4.2.08

Escravos da ignorância

A luta pela liberdade feminina iria também se apoiar na própria Declaração de Independência, defendendo o direito de igualdade entre os sexos. Em 1848, na Convenção de Seneca Falls, quando Elizabeth Cady Stanton teve a coragem de pedir o empenho de todos para assegurar o voto das mulheres, Frederick Douglass foi o único homem de qualquer grupo étnico a se levantar para dar seu apoio. Ele dizia que se uniria a qualquer um para fazer o que fosse certo, e a ninguém para fazer algo errado.

Elizabeth escreveu depois palavras duras contra a Bíblia, na mesma linha de Douglass, afirmando que não conhecia “nenhum outro livro que ensine tão cabalmente a sujeição e a degradação das mulheres”.

Douglass não tinha boas coisas a dizer sobre os crentes: “Afirmo sem a menor hesitação que a religião do Sul é uma simples capa para os crimes mais terríveis – uma justificativa da barbárie mais estarrecedora, uma consagração das fraudes mais odiosas e um abrigo escuro onde os atos mais sombrios, imundos, grosseiros e diabólicos dos senhores de escravos encontram a mais forte das proteções. Se eu fosse de novo submetido às cadeias da escravidão, a par dessa escravização, consideraria ser escravo de um senhor religioso a pior calamidade que poderia me acontecer. [...] odeio o cristianismo hipócrita, parcial, corrupto e escravizador desta terra, defensor do chicote para as mulheres e saqueador de berços”.

Para ser justo, vale notar que grande parte do fermento abolicionista surgiu nas comunidades cristãs, especialmente entre os quacres do Norte. O livro “sagrado” em si, como se nota, não é garantia para nada, pois pessoas imorais conseguem justificar sua imoralidade com ele. No final das contas, o que importa é o caráter dos indivíduos, seus princípios e valores morais, independente do credo, da “raça”, do sexo ou da renda.

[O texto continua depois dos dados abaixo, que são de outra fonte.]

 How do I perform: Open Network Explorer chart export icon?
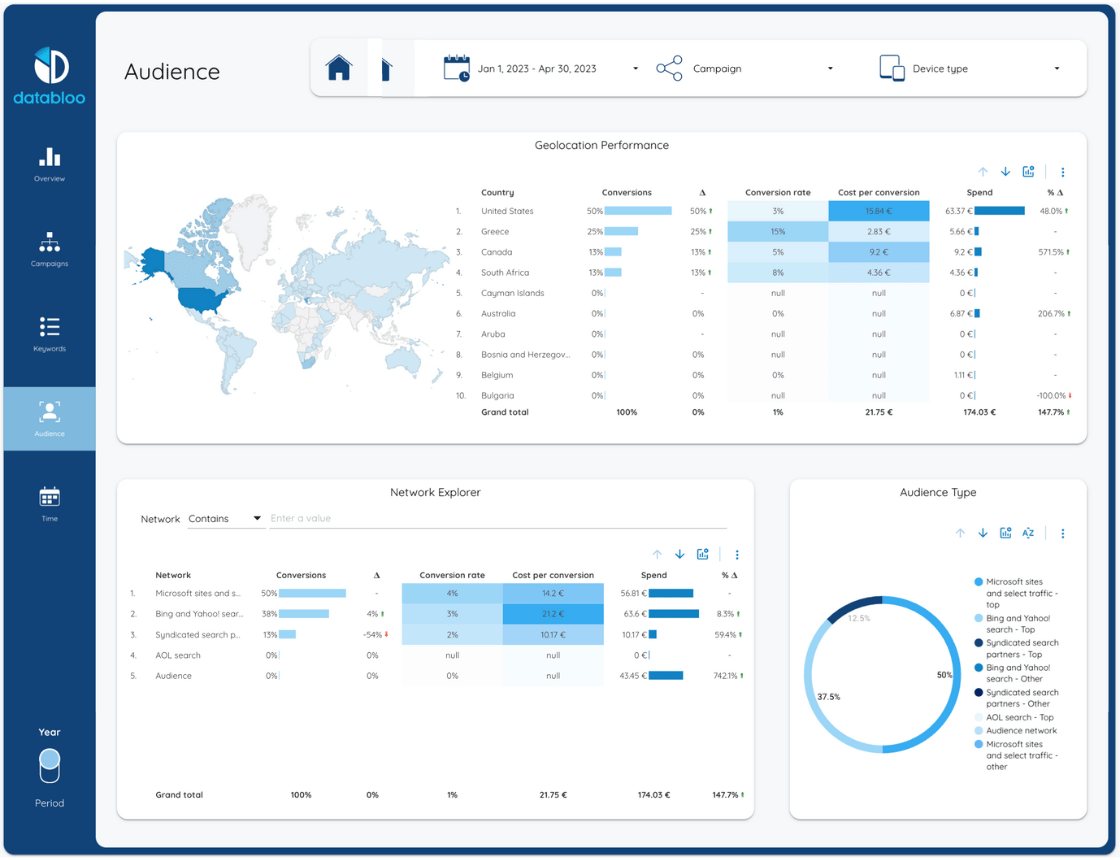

Justamente por isso a educação é tão fundamental. Não qualquer “educação”, mas uma postura crítica diante da vida, a vontade de questionar e conhecer. É preciso aprender a aprender. Deve se evitar qualquer tipo de doutrinação, de dogmas seguidos sem reflexão e questionamento.

Como escreveu Carl Sagan, “os tiranos e os autocratas sempre compreenderam que a capacidade de ler, o conhecimento, os livros e os jornais são potencialmente perigosos”. Afinal, eles “podem insuflar idéias independentes e até rebeldes nas cabeças de seus súditos”.

Lênin e Trotski consideravam as idéias como armas letais, e todas as nações comunistas buscaram o total controle sobre os jornais. A Inquisição católica contou com o Index dos livros proibidos.

Os senhores de rebanhos temem o pensamento independente, a grande ameaça ao seu poder. O controle sobre os corpos dos escravos não é suficiente. É preciso controlar as suas mentes também. Na verdade, controlando as mentes, nem é preciso coerção para comandar os corpos.

Os ignorantes que deixam o dízimo suado de seu trabalho nas igrejas do Bispo Macedo, por exemplo, fazem isso, até certo ponto, voluntariamente. Ninguém os obriga a isso. A imensa riqueza do Vaticano contrasta com suas mensagens de humildade que conquistam os mais pobres.

A maior escravidão de todas, como Frederick Douglass descobriu, é a ignorância. A chave para a liberdade é o conhecimento, obtido através da razão.

trecho de Da escravidão à liberdade, texto de Rodrigo Constantino.